Headed into the cold season here on the farm, I am getting ready to bake, bake, bake. Who doesn't love to fill their winter kitchen with smells of pies, cookies, and breads?

You know another thing I have been working on this winter is freezer meals. I picked up a second shift job for a local seed company that lasts until April and not being home to cook dinner for my family really hits me in the feels. Once a month I have been throwing together freezer meals like shepherd's pie, pasta bakes, strombolis, and soups. I do struggle to think of things to make, so if you have any good freezer meal suggestions please drop them in the comments!


Winter in the kitchen reminds me of holidays with my big family, baking and cooking with my grandmother, and ohh the Christmas chocolates. Those are one of my favorite memories. My grandmother loves making Christmas chocolates filled all sorts of things. Coconut creme, peanut butter, mint creme, and more. We always assisted with this growing up and now it's something I do with my kids every December. I should do it more often because really, chocolates are so easy to make and it takes some of the odd ingredients out of them that you find at the store.



Let's get back to the baking topic for today, though. What are your favorites? I enjoy chocolate chip cookies, rice crispies, and apple crips. My family has some favorites of their own though. One being fried donuts.


Sometimes, you just need a good donut. We enjoy having them on a Saturday morning before we head out into the cold to feed livestock.

I'm going to give you a fried donut recipe that works great with apple cider as the liquid for those seasonal October donuts, however, I will also give you substitutes for when apple cider may be scarce at the grocery store. These truly are the BEST fried donuts that I've made to date.

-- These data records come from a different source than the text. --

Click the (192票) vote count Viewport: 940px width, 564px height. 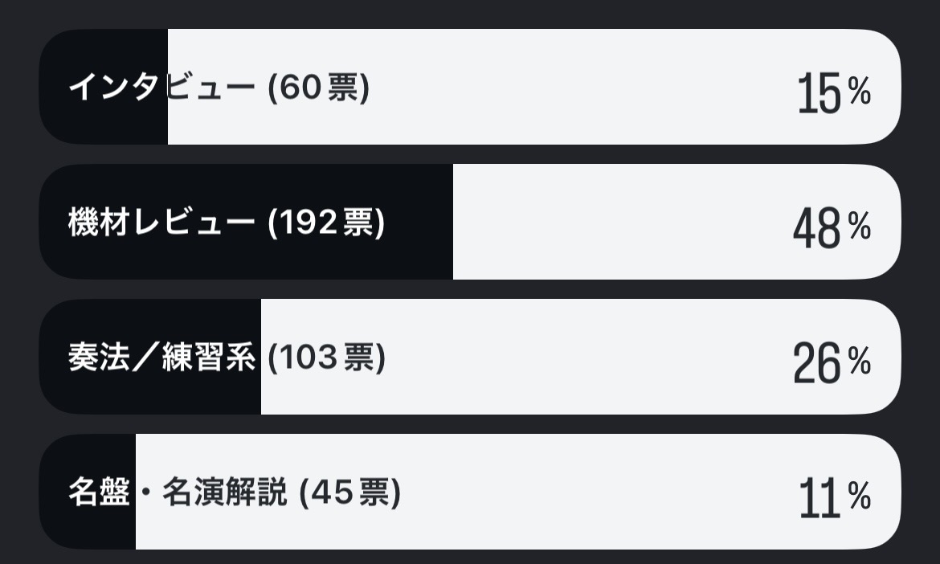(326, 224)
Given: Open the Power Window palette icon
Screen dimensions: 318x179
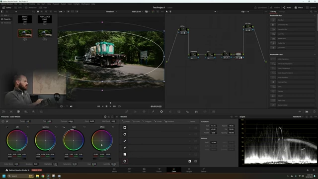Looking at the screenshot, I should (x=161, y=111).
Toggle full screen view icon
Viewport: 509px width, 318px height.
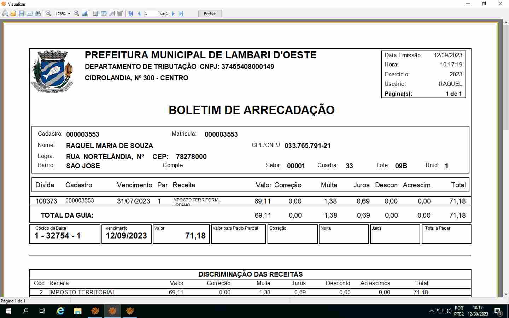click(x=85, y=14)
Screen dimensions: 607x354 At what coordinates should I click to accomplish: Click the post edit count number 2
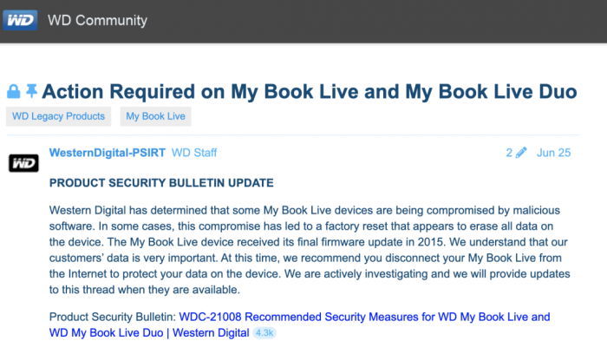click(509, 153)
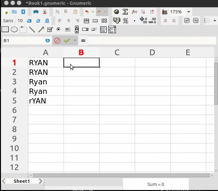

I top these donuts with cinnamon sugar, powdered sugar, or regular sugar. I also sometimes fill a handful of them with jelly for the kids to enjoy. I am not great at this yet though, have any tips for filling donuts?


If you have any unusual and fun donut toppings, leave them in the comments!





The BEST Fried Donuts


Ingredients-

3/4 cup of warm apple cider

2 and 1/4 teaspoon of active dry yeast

1/4 cup of sugar

1/8 teaspoon of cinnamon

1/2 cup milk

2 eggs

1 stick of butter- melted

1/4 teaspoon of salt

4.5-5.5 cups of all-purpose flour

Oil for frying


Instructions-


  1. Put the warm apple cider and yeast into your mixing bowl and let the yeast proof for a minute or two.

  2. Add in all other ingredients- only add 4.5 cups of the flour at first! As you mix, evaluate if you need more flour and add gradually. You want the dough to look slightly sticky but stay mostly in a ball.

  3. Take the dough out and knead for 5 minutes, you may need some flour on the surface of your counter. Place dough into an oiled bowl and cover, let the dough rise for roughly an hour and fifteen minutes. It should just about double in size.

  4. Roll the dough into a ball and cut it in half to make it easier to work with. You are going to want to roll the dough out about 1/2 inch thick.

  5. Start heating about 4 inches of oil on the stove, you are aiming for a temperature of 325 degrees Fahrenheit. While the oil heats, cut your dough into shapes and sizes of your choosing. I use a canning jar ring and make large donut "holes" similar to the ones you find at a Chinese Restaurant.

  6. Drop your donuts into the oil a few at a time, cook for 2 minutes on the first side, flip, and cook for 1 more minute on the other side.

  7. Place your donuts on a cooling rack with something to catch the oil that falls from them. Be sure to sugarcoat your donuts while they are still warm so that the sugar sticks well!

I store these in a big Tupperware container if I need to. They don't usually last long in this house between the kids and the husband.


If you want to substitute the apple cider, use 3/4 cup warm water instead!





I will say this... they don't store well long term. They get a bit dense and oddly textured about 24 hours after frying, so I would recommend making these for the morning that you need them.

I hope you like these donuts as much as we did! Leave your thoughts and tips in the comments!


Have a lovely fall, stay warm, and happy homesteading!